**REQUIRED WORK:** Copy out each line of the items below without changing a word, and leave the pictures out of your copy.

**RECORDS TO PROCESS:**
++++++++++

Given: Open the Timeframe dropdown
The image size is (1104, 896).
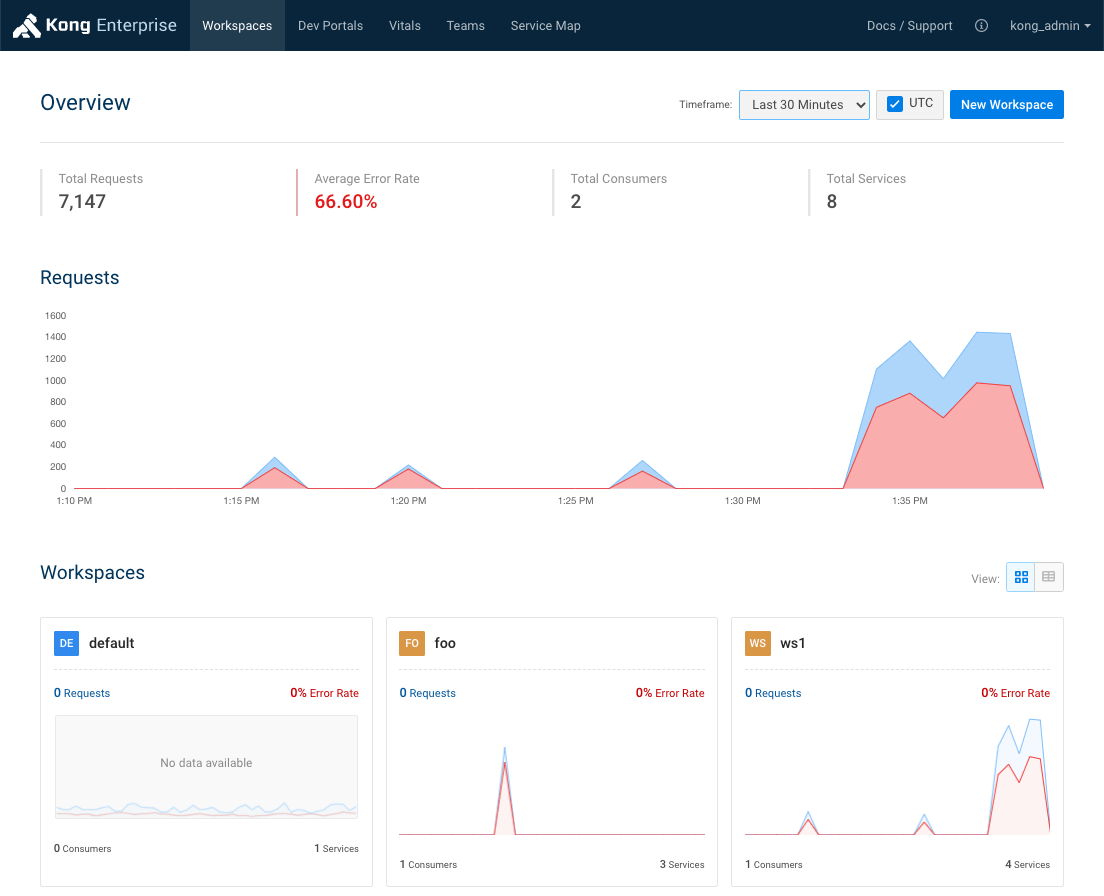Looking at the screenshot, I should [804, 105].
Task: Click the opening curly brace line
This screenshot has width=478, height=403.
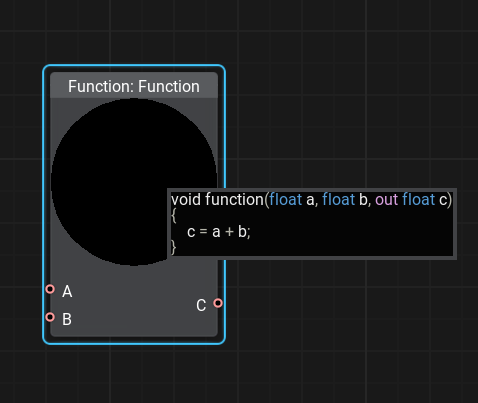Action: click(x=174, y=215)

++++++++++

**RESPONSE TO THIS EXERCISE:**
Given: Open the Timeframe dropdown
The image size is (1104, 896).
Looking at the screenshot, I should [804, 105].
Task: Click the opening curly brace line
This screenshot has width=478, height=403.
Action: click(x=174, y=215)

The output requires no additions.